GIVEN PROBLEM: Pull out every line in the records below that contains the word "Instruction", and copy each one.

TASK INPUTS:
>> start

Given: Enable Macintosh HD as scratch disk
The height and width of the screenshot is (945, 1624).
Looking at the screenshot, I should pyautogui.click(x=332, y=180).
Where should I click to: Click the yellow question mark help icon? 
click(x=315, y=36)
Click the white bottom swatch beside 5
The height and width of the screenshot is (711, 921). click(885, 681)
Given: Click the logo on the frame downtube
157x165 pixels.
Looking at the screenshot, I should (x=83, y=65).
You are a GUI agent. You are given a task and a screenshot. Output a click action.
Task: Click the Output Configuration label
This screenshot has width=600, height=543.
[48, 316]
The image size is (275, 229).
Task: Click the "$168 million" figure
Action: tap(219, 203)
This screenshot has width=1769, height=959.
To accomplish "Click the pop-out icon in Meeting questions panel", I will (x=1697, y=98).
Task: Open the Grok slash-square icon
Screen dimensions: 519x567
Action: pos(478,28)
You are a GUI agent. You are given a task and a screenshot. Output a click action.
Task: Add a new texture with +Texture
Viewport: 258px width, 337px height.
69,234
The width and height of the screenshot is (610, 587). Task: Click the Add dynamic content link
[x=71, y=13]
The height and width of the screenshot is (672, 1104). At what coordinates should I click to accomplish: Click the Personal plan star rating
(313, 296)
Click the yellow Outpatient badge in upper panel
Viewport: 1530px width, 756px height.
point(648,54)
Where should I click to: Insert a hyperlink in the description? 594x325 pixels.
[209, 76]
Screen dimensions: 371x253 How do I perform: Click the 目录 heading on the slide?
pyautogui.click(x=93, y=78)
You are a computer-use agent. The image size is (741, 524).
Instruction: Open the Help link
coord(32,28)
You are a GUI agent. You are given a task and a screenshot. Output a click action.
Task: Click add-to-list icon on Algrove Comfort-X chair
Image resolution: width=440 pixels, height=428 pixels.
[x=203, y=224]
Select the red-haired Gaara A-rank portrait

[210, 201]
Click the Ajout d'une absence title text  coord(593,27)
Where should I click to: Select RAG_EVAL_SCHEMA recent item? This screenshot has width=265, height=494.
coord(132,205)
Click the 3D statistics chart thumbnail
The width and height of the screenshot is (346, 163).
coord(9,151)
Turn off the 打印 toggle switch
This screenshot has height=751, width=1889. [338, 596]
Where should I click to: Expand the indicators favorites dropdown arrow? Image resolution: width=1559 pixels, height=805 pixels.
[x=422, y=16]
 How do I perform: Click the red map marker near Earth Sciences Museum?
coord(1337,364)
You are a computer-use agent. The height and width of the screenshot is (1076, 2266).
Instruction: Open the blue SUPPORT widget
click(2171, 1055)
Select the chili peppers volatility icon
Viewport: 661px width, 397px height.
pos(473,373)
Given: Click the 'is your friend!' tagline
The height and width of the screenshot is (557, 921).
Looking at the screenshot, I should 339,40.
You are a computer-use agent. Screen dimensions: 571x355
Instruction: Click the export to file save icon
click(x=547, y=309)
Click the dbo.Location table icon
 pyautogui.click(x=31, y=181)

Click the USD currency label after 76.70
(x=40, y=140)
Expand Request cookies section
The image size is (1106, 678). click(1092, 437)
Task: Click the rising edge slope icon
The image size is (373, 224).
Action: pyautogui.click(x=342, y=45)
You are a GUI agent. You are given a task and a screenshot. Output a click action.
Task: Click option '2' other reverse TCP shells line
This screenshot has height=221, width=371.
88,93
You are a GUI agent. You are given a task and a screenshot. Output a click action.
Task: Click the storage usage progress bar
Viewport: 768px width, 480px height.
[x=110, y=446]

>> end

EXPECTED ANSWER:
Instruction: Open the Help link
Instruction: Open the blue SUPPORT widget
Instruction: Click the export to file save icon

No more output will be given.